Sureshkumar holds a Ph.D. in Plant Molecular Biology from the Max-Planck Institute for Developmental Biology in Tuebingen, Germany. Sureshkumar's research interests focus on understanding the regulation of gene expression in plants. She later joined Monash University with an ARC-ADP fellowship to investigate the function of alternative splicing in the thermal response of plants and trinucleotide repeat expansion-mediated gene regulation. Her latest work centers on the mechanisms of trinucleotide repeat expansion in plants, for which she received an ARC-Future fellowship. Over the years, Sureshkumar developed Arabidopsis as a model to study the mechanisms underlying repeat expansions causal for phenotypic variability."

Research interests: Arabidopsis, gene regulation, epigenetics, trinucleotide repeat expansions, and environmental responses.
Poster Number / Talk Time

Session 7

Abstract:

The molecular mechanisms of trinucleotide expansions- a role for SUMO proteases.

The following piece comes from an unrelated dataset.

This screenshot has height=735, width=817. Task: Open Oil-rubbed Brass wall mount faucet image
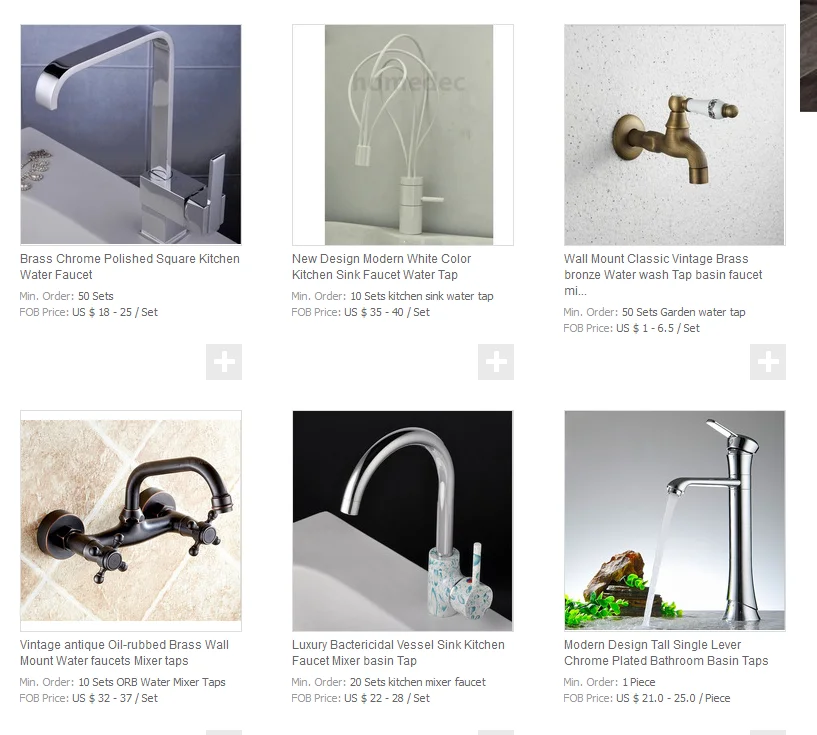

Arabidopsis wild strain Bur-0 exhibits a temperature-sensitive phenotype known as irregularly impaired leaves (iil), which is caused by the expansion of GAA/TTC intronic trinucleotide repeat at the IIL1 locus. This results in transcriptional downregulation and similar to the intronic repeat expansion seen in the human genetic disorder Friedreich ataxia. By conducting a genetic suppressor screening, we identified FUG1, an uncharacterized SUMO protease that plays a key role in suppressing IIL1 expression and cause epigenetic silencing. Using Bio-chemical assays we discovered that FUG1 protease physically interacts with histone reader AL3, which in turn interacts with the PRC1 complex component LHP1 to cause a chromatin state switch from the active chromatin into inactive chromatin and promote gene silencing at the IIL1 locus. Our findings reveal novel genes and mechanisms of epigenetic silencing caused by expanded repeats which has implications not only for plants but also for human genetic disorders.